Intraarticular injection of the glenohumeral joint can be used to treat rheumatoid arthritis, inflammatory arthropathy, or adhesive capsulitis.

Techniques

After informed consent is obtained, the patient is placed in the sitting position, with the shoulder internally rotated. The glenohumeral joint is palpated by placing the fingers between the coracoid process and humeral head. The joint space can be felt as a groove just lateral to the coracoid process. The patient is prepared in a standard aseptic fashion over an area large enough to allow palpation of landmarks, and sterile technique is used throughout the procedure. A 1½-in. (4-cm), 21- to 23-gauge needle is inserted 1 fingerbreadth inferiorly and laterally to the tip of the coracoid process. The needle is directed in the anteroposterior plane just lateral to the coracoid process and is advanced into the groove. The needle is very gently manipulated through the joint capsule into the synovial cavity. Aspiration is attempted until the needle has entered the synovial space. If there is an effusion of the joint, the aspiration should be completed. After negative aspiration, or if the aspirated fluid is noninflammatory (clear and viscous), a 2- to 3-mL mixture of 20 mg triamcinolone acetonide (or equivalent) and local anesthetic should be administered (Fig. 67-36).

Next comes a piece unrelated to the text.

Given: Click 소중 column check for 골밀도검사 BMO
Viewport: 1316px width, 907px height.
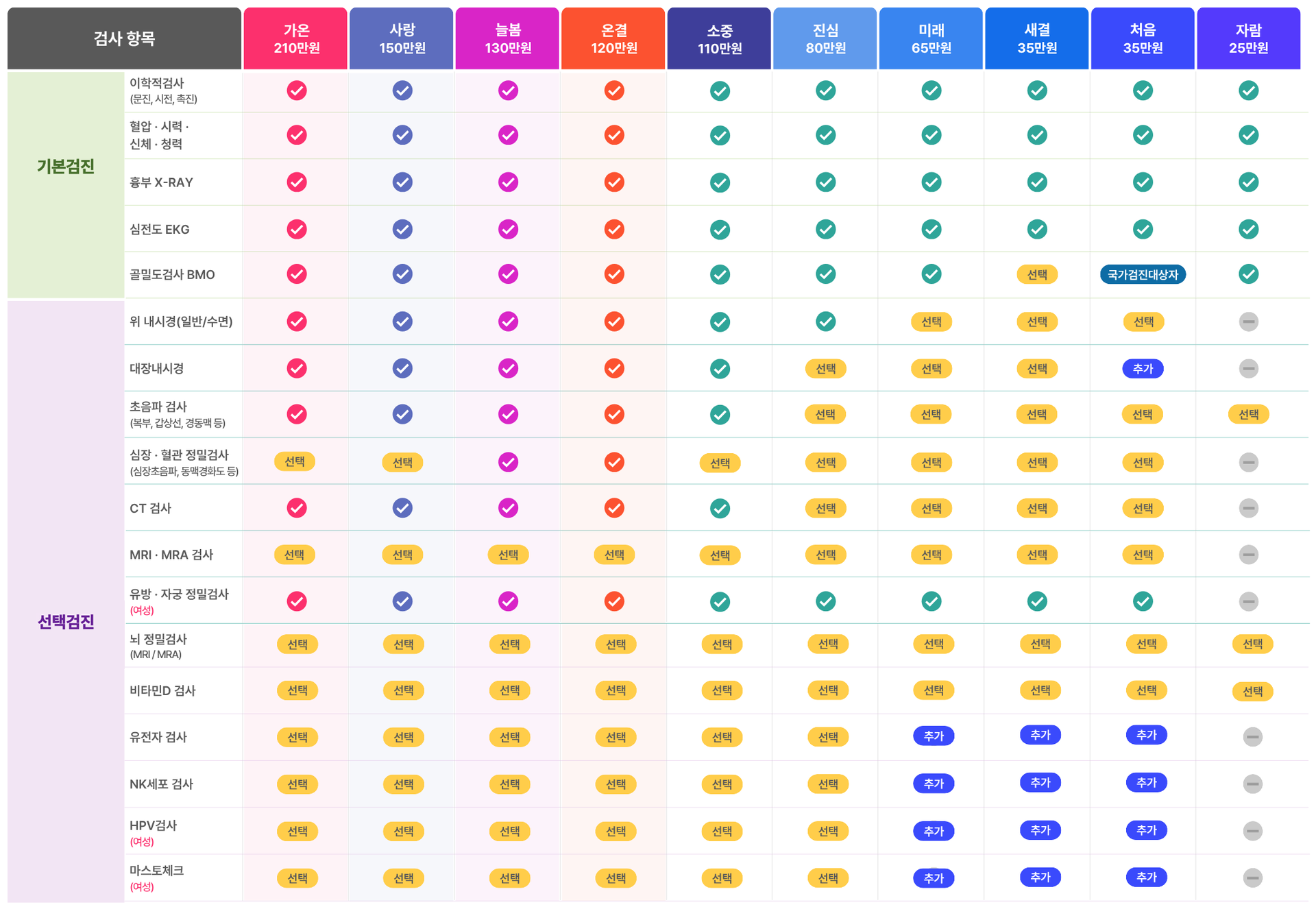Looking at the screenshot, I should [720, 274].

FIGURE 67-36. Glenohumeral joint injection aspiration and injection. (From Gatter RA. Arthrocentesis technique and intrasynovial therapy. In: Koopman WJ, ed. Arthritis and Allied Conditions: AA Textbook of Rheumatology. 13th ed. Baltimore, MD: Williams & Wilkins; 1997:753, with permission.)

Comments

Care is required not to direct the needle medially into the neurovascular structures in the axilla.

Complications

Hematoma and intravascular injection are possible, owing to the close proximity of the axillary vessels. If an arterial puncture occurs, prolonged direct pressure is usually adequate to prevent the development of a hematoma. Corticosteroids should not be injected if there is any suspicion that the joint is infected. If the fluid appears infected, it should be sent for culture and sensitivity and the patient treated appropriately for the infection.